__Work item__. Every line from the one with "This screenshot has width=2576, height=1440." through the end of the records below should be restated word for word, and nothing outside that span.

__Data for processing__.
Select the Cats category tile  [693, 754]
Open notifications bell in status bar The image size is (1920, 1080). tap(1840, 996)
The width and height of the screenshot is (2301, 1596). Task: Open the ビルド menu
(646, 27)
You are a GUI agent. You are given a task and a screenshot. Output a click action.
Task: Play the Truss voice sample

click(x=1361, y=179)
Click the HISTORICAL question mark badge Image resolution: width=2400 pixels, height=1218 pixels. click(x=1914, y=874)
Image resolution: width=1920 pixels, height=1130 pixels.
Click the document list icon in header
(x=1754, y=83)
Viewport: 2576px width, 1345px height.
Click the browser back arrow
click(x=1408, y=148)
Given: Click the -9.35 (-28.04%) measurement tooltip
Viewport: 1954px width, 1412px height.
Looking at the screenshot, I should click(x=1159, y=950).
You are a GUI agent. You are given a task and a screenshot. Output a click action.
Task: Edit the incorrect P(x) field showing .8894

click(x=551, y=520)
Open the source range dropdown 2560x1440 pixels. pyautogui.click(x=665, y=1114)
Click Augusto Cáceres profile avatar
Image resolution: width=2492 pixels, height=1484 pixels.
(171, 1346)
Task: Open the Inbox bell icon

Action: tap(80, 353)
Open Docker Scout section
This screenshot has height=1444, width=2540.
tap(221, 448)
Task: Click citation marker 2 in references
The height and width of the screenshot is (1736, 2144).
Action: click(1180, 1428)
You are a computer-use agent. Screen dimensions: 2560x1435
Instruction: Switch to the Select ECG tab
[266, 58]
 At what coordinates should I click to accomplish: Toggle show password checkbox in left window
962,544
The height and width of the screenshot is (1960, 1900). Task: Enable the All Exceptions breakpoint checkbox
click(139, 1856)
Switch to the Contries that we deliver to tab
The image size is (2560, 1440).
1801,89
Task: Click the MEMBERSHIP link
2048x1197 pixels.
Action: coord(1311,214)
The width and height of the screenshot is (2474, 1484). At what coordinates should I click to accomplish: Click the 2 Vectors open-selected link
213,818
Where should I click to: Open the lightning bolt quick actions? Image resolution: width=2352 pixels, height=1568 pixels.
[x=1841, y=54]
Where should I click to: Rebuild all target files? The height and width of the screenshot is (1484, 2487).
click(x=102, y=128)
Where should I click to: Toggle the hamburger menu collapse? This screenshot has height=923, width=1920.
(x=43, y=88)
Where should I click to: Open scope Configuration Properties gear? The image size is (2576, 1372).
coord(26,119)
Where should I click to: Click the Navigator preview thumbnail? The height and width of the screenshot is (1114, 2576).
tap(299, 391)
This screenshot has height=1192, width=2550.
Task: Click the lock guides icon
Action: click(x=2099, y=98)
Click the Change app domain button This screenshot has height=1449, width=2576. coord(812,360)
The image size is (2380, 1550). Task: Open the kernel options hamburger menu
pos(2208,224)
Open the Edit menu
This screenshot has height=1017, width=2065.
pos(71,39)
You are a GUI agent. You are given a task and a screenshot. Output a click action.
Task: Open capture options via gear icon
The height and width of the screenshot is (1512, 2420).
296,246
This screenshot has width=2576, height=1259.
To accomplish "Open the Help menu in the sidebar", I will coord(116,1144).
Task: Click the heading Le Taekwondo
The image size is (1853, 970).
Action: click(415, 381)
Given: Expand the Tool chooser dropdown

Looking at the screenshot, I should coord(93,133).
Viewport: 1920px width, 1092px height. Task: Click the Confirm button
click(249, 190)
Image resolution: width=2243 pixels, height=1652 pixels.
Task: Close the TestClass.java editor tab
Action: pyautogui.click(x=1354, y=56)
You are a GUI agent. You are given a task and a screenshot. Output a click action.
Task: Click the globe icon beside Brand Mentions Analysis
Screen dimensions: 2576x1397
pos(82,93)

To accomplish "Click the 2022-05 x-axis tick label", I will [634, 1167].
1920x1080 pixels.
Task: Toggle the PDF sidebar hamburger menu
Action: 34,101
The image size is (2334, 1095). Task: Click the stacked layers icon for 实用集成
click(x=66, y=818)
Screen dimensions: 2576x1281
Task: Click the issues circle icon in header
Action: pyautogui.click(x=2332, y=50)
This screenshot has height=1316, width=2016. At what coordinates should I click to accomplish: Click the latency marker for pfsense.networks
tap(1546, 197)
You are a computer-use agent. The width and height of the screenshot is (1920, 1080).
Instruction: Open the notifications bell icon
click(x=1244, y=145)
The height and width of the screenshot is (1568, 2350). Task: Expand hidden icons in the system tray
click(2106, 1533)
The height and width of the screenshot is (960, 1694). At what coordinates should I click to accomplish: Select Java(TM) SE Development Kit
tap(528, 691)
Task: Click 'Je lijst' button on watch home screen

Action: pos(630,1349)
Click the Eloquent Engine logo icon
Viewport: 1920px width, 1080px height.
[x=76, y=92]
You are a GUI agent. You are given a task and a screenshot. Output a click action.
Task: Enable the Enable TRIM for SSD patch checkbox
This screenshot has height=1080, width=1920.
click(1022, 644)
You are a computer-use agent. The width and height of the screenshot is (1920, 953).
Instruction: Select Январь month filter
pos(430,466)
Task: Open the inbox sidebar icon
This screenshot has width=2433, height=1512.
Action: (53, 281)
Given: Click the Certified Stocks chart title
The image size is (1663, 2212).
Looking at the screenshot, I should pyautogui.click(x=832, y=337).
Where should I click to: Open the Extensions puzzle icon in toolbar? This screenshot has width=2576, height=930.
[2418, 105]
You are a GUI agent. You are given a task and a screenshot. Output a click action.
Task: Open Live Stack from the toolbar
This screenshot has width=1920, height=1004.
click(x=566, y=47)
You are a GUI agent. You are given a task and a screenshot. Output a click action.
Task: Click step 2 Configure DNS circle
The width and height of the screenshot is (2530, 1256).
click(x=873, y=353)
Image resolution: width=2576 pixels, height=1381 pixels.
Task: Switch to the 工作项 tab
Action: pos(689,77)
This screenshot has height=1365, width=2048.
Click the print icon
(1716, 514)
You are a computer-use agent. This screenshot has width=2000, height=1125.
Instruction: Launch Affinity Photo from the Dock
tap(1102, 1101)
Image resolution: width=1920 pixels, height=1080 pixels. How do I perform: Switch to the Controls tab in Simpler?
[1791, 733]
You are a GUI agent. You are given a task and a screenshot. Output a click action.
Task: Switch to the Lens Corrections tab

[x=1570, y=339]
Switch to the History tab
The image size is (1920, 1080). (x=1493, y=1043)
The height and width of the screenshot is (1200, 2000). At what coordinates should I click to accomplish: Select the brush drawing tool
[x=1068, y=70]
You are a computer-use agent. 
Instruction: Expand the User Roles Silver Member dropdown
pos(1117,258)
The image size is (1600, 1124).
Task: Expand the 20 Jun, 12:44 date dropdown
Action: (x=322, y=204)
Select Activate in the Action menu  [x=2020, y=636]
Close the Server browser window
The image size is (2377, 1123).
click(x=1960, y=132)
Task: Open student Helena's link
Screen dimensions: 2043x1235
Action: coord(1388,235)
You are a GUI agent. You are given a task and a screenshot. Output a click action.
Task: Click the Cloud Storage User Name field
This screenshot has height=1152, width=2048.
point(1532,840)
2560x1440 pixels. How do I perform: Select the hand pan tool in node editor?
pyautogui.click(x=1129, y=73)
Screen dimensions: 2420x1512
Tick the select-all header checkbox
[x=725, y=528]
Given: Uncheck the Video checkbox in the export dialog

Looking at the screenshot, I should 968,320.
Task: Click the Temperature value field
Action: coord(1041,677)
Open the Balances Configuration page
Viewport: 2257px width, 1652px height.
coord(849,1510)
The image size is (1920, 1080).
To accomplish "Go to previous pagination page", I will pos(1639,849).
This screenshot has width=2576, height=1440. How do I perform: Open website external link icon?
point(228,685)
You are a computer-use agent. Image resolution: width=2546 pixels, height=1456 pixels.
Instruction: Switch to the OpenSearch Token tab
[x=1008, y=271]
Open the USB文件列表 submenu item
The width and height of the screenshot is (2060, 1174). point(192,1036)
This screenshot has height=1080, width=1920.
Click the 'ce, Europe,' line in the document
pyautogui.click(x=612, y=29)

__Task solution__.
This screenshot has width=2576, height=1440. How do I perform: Open website external link icon?
point(228,685)
You are a computer-use agent. Image resolution: width=2546 pixels, height=1456 pixels.
Instruction: Switch to the OpenSearch Token tab
[x=1008, y=271]
Open the USB文件列表 submenu item
The width and height of the screenshot is (2060, 1174). point(192,1036)
This screenshot has height=1080, width=1920.
Click the 'ce, Europe,' line in the document
pyautogui.click(x=612, y=29)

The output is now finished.